#### The task
Revise the rows starting with the first row and going on through the row with "(57, 0, 78, 5)". Change "webpages" to "web pages" and keep everything else unchanged.

Item-finding rows:
---+---

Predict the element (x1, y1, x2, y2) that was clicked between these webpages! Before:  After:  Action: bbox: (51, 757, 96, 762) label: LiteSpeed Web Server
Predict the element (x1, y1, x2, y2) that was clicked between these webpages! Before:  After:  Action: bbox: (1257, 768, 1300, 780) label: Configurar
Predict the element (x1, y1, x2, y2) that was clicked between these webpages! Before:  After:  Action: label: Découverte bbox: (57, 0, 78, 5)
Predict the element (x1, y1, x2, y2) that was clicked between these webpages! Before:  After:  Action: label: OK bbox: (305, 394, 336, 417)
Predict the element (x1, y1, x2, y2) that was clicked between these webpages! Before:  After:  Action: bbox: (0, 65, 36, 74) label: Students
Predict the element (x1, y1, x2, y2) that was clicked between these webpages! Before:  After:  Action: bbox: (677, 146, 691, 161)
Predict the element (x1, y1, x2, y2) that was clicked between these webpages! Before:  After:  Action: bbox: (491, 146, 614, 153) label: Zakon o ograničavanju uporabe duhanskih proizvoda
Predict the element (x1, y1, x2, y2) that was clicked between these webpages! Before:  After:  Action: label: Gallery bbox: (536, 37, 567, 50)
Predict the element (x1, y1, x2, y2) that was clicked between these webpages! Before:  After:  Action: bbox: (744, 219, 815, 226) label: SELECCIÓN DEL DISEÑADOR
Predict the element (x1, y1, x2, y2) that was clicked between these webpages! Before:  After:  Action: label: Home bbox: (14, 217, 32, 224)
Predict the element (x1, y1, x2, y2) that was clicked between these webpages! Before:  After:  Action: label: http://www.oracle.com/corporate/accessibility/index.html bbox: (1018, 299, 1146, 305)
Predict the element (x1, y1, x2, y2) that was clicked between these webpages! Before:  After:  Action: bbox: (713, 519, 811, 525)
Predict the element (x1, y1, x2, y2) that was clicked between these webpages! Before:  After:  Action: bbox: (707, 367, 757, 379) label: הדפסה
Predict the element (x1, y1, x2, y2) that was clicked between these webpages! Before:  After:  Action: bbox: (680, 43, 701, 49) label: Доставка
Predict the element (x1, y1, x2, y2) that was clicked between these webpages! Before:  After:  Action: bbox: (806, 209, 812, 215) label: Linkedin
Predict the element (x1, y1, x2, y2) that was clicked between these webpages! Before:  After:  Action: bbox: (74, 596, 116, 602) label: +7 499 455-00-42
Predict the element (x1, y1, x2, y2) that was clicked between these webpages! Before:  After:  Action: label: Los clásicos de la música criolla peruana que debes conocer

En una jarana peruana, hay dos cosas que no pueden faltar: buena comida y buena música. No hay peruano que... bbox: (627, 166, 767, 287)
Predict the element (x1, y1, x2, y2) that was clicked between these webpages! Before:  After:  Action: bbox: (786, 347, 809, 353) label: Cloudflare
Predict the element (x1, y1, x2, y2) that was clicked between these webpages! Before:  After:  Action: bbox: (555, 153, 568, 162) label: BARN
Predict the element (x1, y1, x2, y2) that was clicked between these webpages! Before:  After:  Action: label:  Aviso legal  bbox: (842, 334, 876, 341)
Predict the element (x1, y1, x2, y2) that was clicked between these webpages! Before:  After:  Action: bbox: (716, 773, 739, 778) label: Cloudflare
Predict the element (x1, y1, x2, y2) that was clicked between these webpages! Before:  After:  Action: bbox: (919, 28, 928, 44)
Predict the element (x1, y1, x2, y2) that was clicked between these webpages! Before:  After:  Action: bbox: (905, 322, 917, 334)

---+---

#### Solution to the problem
Predict the element (x1, y1, x2, y2) that was clicked between these web pages! Before:  After:  Action: bbox: (51, 757, 96, 762) label: LiteSpeed Web Server
Predict the element (x1, y1, x2, y2) that was clicked between these web pages! Before:  After:  Action: bbox: (1257, 768, 1300, 780) label: Configurar
Predict the element (x1, y1, x2, y2) that was clicked between these web pages! Before:  After:  Action: label: Découverte bbox: (57, 0, 78, 5)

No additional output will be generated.